Mais cette situation peut encore évoluer avec le développement de fournisseurs locaux. Pour les plants de vigne par exemple, la France est le premier fournisseur, mais un partenariat s’est noué dernièrement entre un pépiniériste français et un opérateur indien du vin, donnant naissance à une production locale de plants à moindre coût. D’autres projets sont en gestation et devraient concourir à l’émergence d’une vraie filière de pépinière viticole. Ces projets font appel de façon majoritaire au matériel végétal français, reconnu pour ses qualités et l’Entav a été sollicité pour le matériel source. Les premières plantations ont été réalisées avec les cépages français les plus diffusés mondialement : Sauvignon, Chardonnay et Chenin en blanc, Zinfandel, Cabernet-Sauvignon, Merlot et Syrah en rouge. L’expérience montre que tous n’ont pas connu le même succès : si le Chenin, la Syrah et le Cabernet-Sauvignon se sont très bien adaptés donnant des vins de bonne qualité, le Merlot et le Chardonnay sont des échecs avec des rendements de quelques hl/ha. L’accord bi-latéral conclu entre la France et l’Inde porte d’ailleurs sur un programme d’expérimentation de nouveau matériel végétal (porte-greffe, clones, cépages) pour trouver le matériel le mieux adapté aux conditions climatiques et aux exigences du marché qui réclame des vins aromatiques et épicés. « En introduisant notre savoir-faire en Inde, nous étendons l’influence française dans un pays qui découvre le vin. Si ce n’est pas la France qui joue ce rôle, ce sera un de nos concurrents et les Indiens découvriront le vin à travers la culture australienne, californienne ou sud-africaine », argumente Laurent Mayoux.
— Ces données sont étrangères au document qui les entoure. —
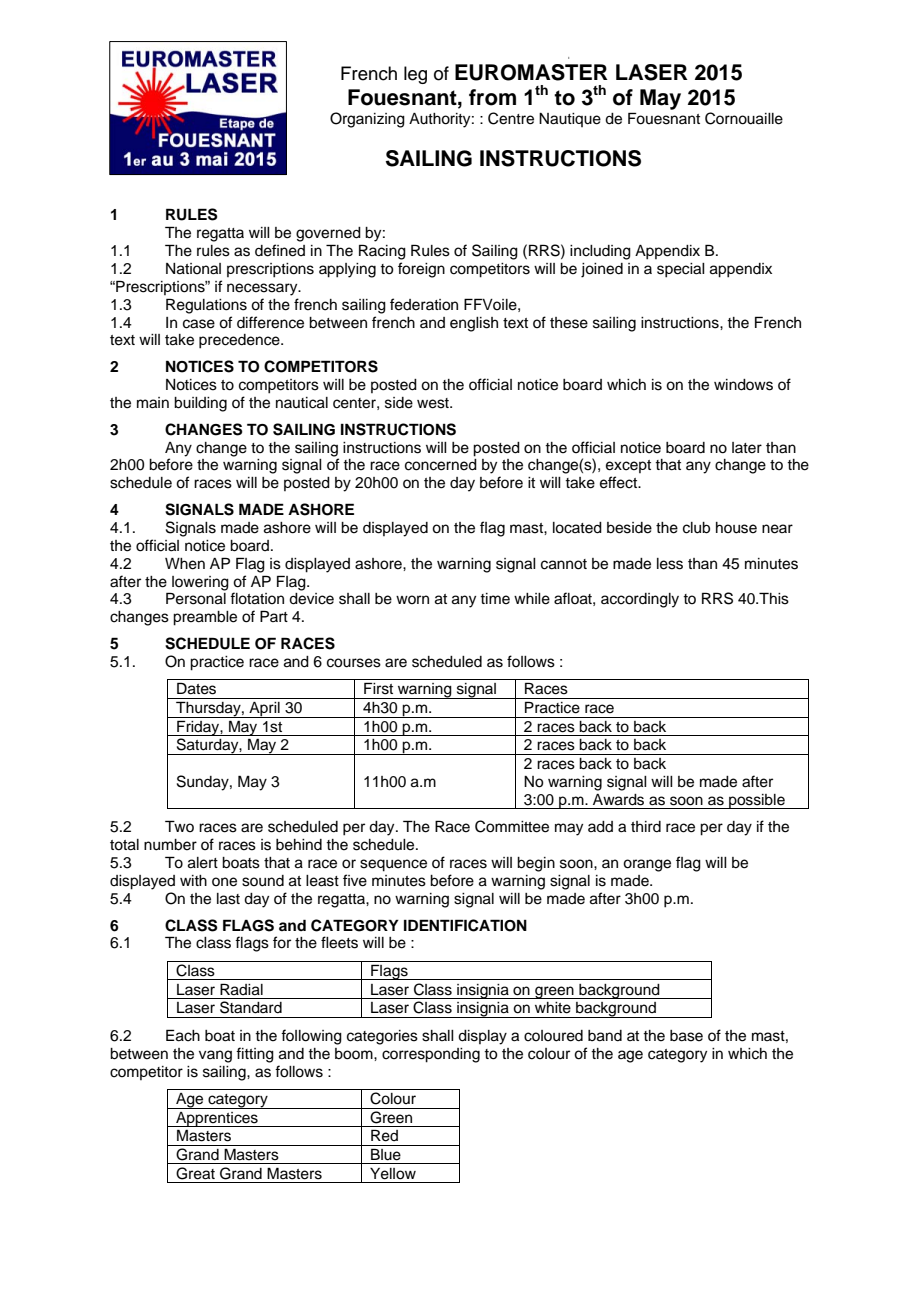 The image size is (924, 1308). Describe the element at coordinates (412, 599) in the screenshot. I see `worn` at that location.
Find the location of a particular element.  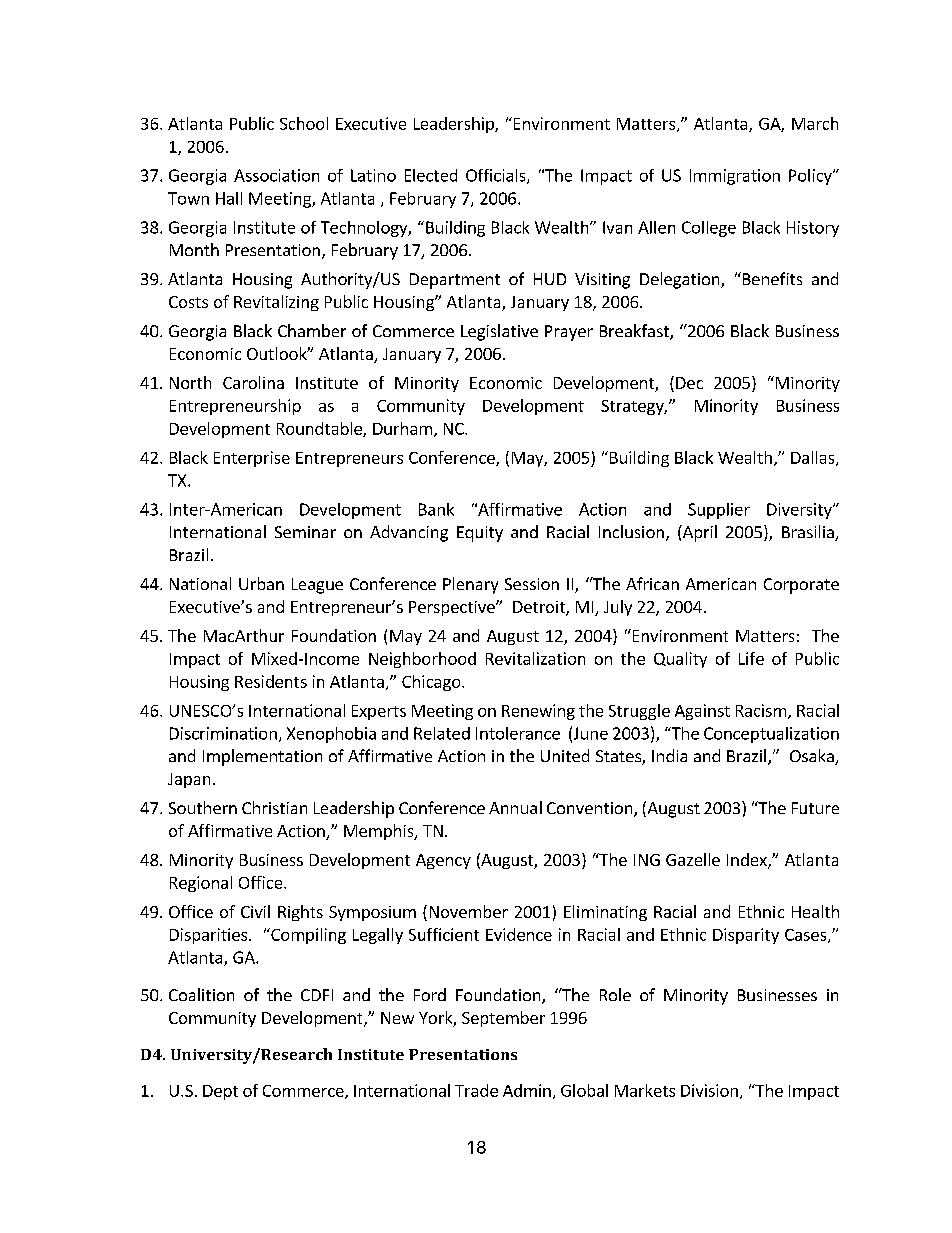

Immigration is located at coordinates (735, 177).
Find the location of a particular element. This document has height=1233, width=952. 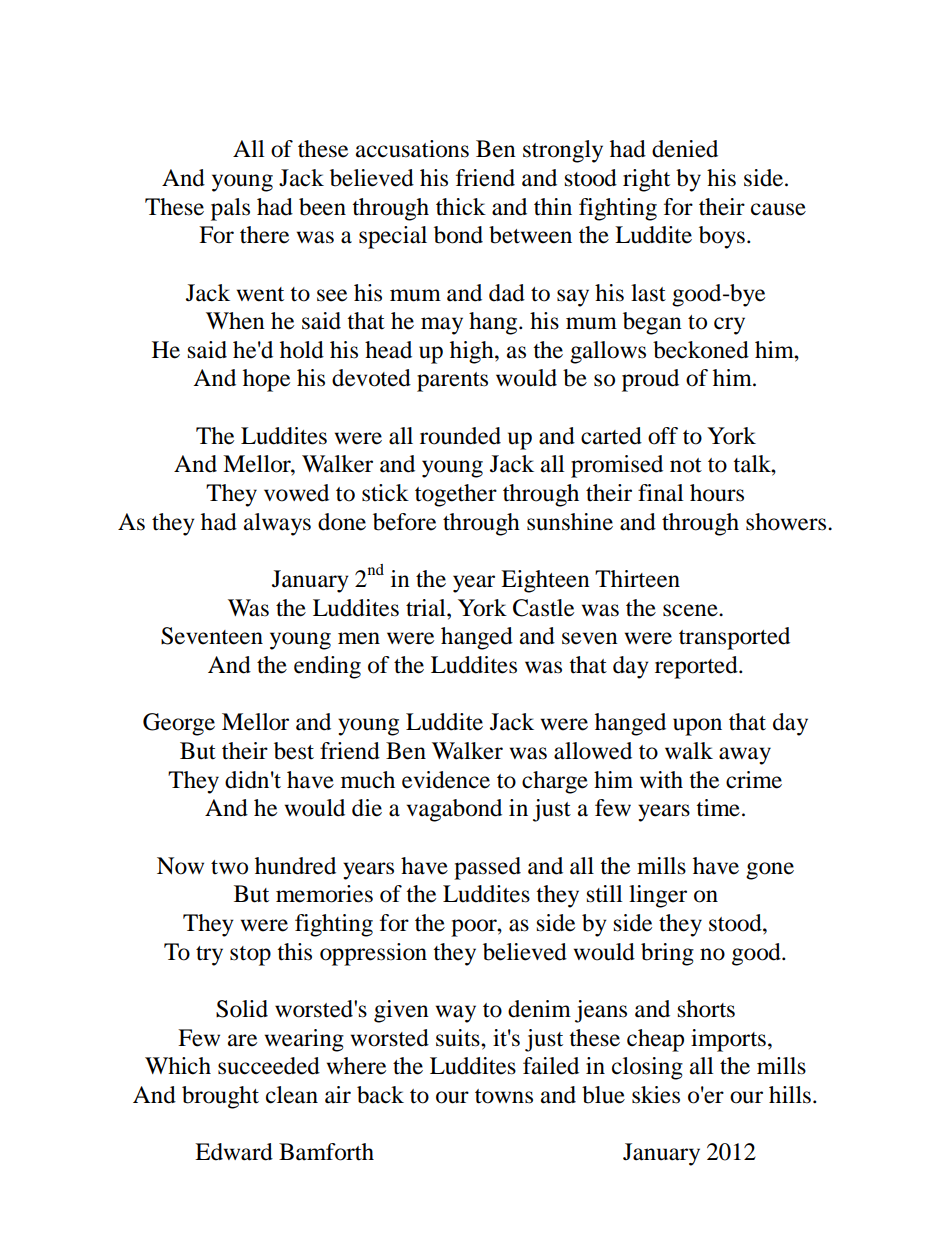

hours is located at coordinates (717, 493).
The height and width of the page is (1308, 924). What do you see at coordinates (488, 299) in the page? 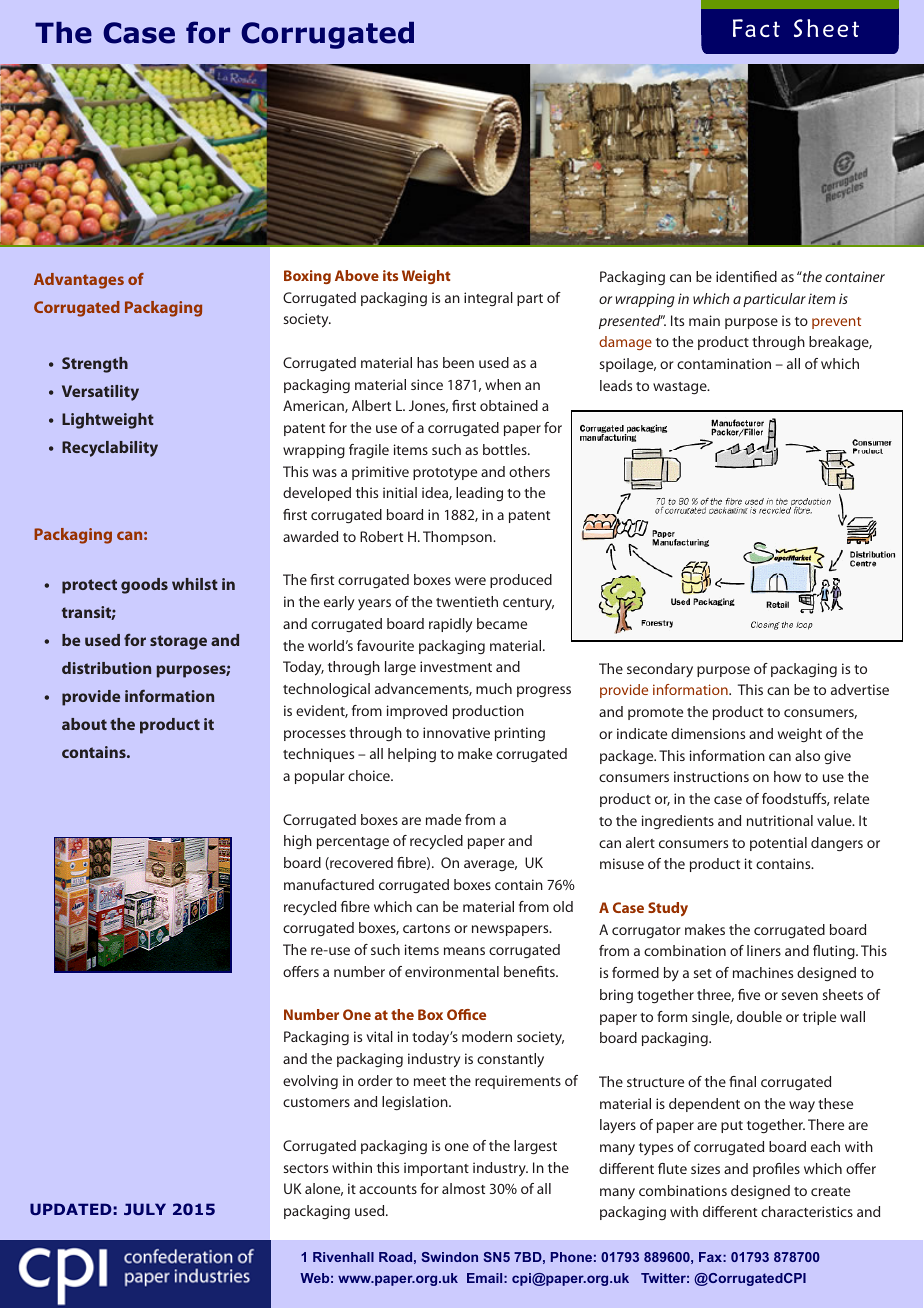
I see `integral` at bounding box center [488, 299].
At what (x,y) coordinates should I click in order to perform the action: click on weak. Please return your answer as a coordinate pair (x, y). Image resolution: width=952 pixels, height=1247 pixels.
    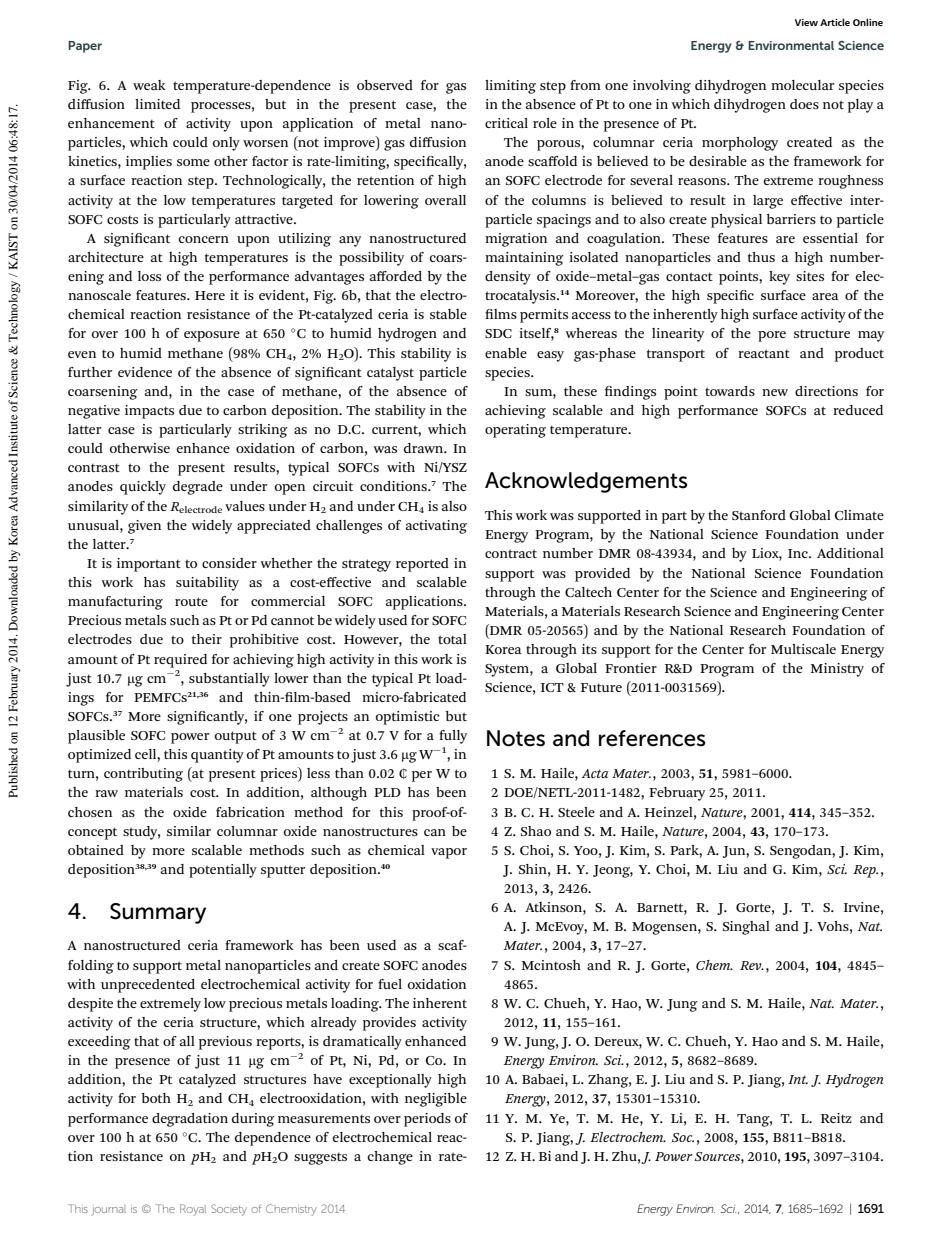
    Looking at the image, I should click on (149, 85).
La France bien représentée dans le cortège de consultants internationaux

Nouveau pays viticole, l’Inde n’a pas encore acquis les compétences techniques pour gérer seule le développement de son industrie viticole. Un Institut National de Recherche sur la Vigne et le Vin a bien vu le jour à Pune pour approfondir les différents aspects de la viticulture indienne et ses experts prodiguent largement leurs conseils dans les vignobles locaux. Pour la partie oenologique, les caves s’entourent des conseils d’un cortège de consultants internationaux. Des œnologues français, parmi lesquels l’incontournable Michel Rolland, mais également italiens -avec le non moins célèbre Riccardo Cotarella – australiens, sud-africains sont présents dans les caves indiennes, imprimant les vins de leur style et de leur origine. La présence française est également bien affirmée parmi les fournisseurs de produits œnologiques avec Laffort et Lallemand et les tonneliers alors que le matériel de caves est majoritairement italien.

Reste une inconnue de taille quant à l’avenir de cette viticulture indienne : jusqu’à quand l’Inde réussira-t-elle à protéger son marché intérieur des vins d’importations transgressant allègrement les règles de l’OMC. L’Europe et les Etats-Unis sont d’ores et déjà montés au créneau. L’Eldorado indien n’est pas sans nuage.